[QUOTED PASSAGE]

# # #

I'm fully aware of the origins of windows, and even pointed out why
those origins took it out of the category of "systems designed from
scratch for windowing UIs". That NT has to provide the same
functionality to be compatible with W9x is a sad thing.

> > So far, you haven't demonstrated that the
> > Windows way is any more flexible or functional
> > than the X way.
> The 100,000 applications provide the flexibility and functionality.

That may make the desktop more flexible and functional, but not the
underlying windowing system which we were discussing. Unless you can
demonstrate an application which can't be done on X, the sheer number
don't matter.

> > I don't know that I would call it a covert
> > channel.
> You can learn or transmit information about other processes about which you
> should know nothing by determining or influencing their states.  This provides a
> low-bandwidth covert channel, and is thus a (small) security risk.

Unfortunately, that channel *has* to exist because the window manager
couldn't function without it. As I stated before, you eliminate that
small risk by not allowing untrusted clients to connect to the server.

Just out of curiosity, if I'm using one of the remote access methods
for NT, is there anything that prevents me from running a program that
opens a window on the screen and thus get access to the same
information?

> > As far as I can tell from your description,
> > the only difference between Windows and X is
> > that in Windows passes every event to every
> > client to let the client choose, resulting in
> > a boatload of context switches ...

# # #

[ROWS]

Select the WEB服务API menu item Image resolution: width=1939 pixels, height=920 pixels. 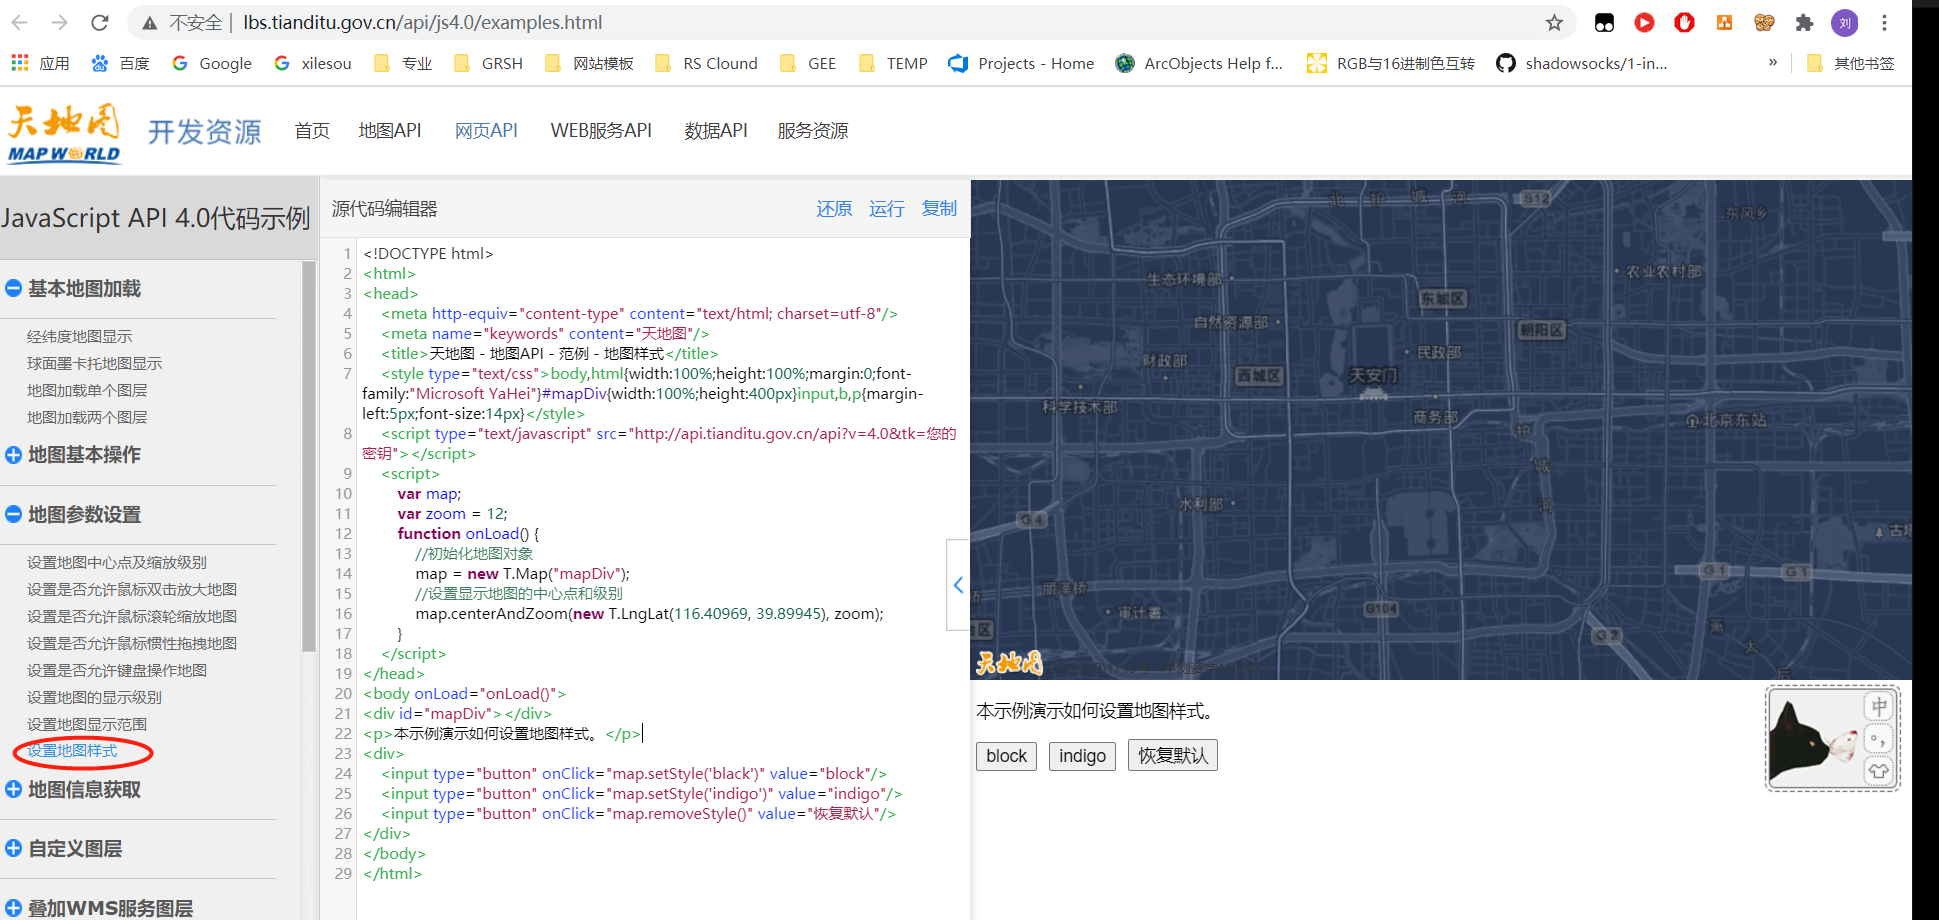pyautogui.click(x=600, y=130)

# # #

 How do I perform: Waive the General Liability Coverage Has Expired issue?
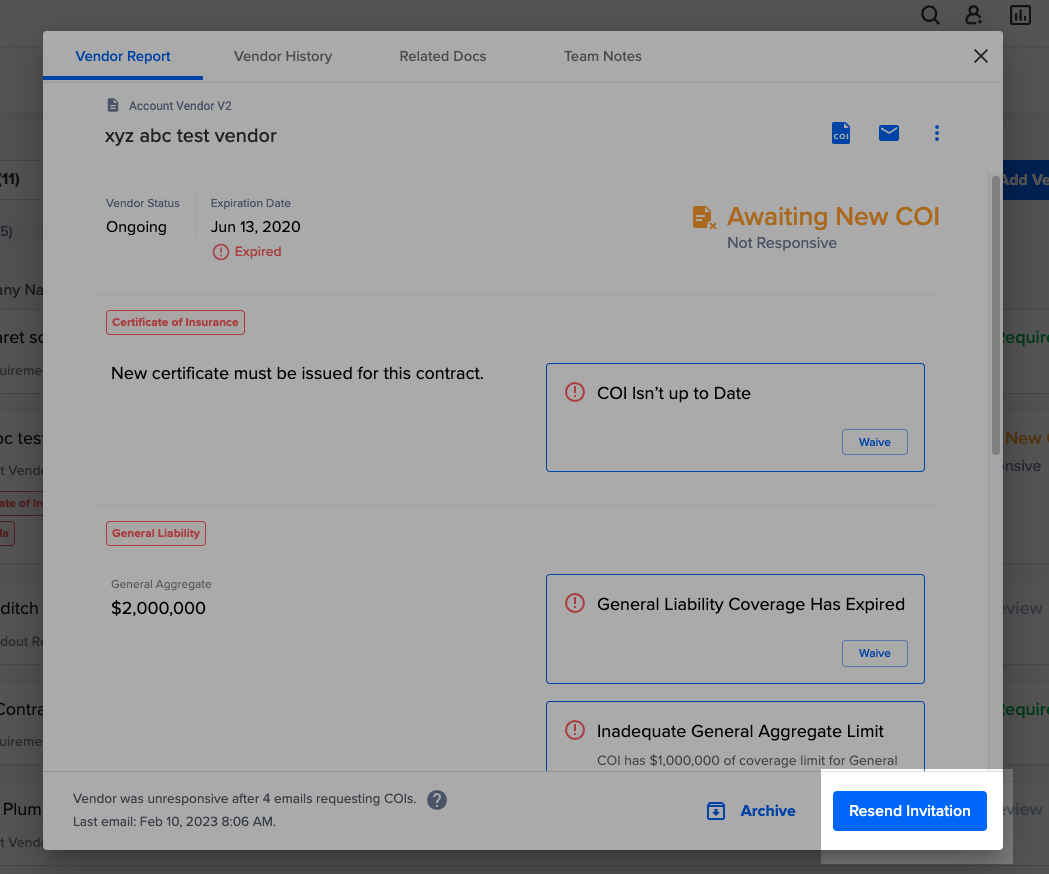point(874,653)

# # #

[TASKS TO CARRY OUT]
**A.** Which operating or windowing systems does the X-versus-Windows discussion name?
**B.** Write the next part of the X-versus-Windows discussion, continuing after its final quoted sentence.
The lines are not needed here.

[THE REPLIES]
**A.** Windows, NT, W9x, X

**B.**
> Yes.
> 
> > ... whereas in X the clients have specified
> > which events they want, and X does the determination
> > internally, so you don't get context switches
> > for clients that don't care about an event, which is
> > a major savings as most clients don't care
> > about events in other windows.
> Yes.

In other words, the Windows approach is no more flexible or functional
than the X approach, just a lot more expensive. That that's because of
it's roots as a single-tasking program loader actually gives some
credibility to your argument that Unix is bad on the desktop because
of it's roots as a multiuser server. But I think I already agreed that
having capabilities you don't use is an expense you could avoid. Just
not nearly as bad as having to provide backwards compatability for
systems that didn't have capabilities that you need.

	<mike
--
Mike Meyer <mwm@mired.org>			http://www.mired.org/home/mwm/
Q: How do you make the gods laugh?		A: Tell them your plans.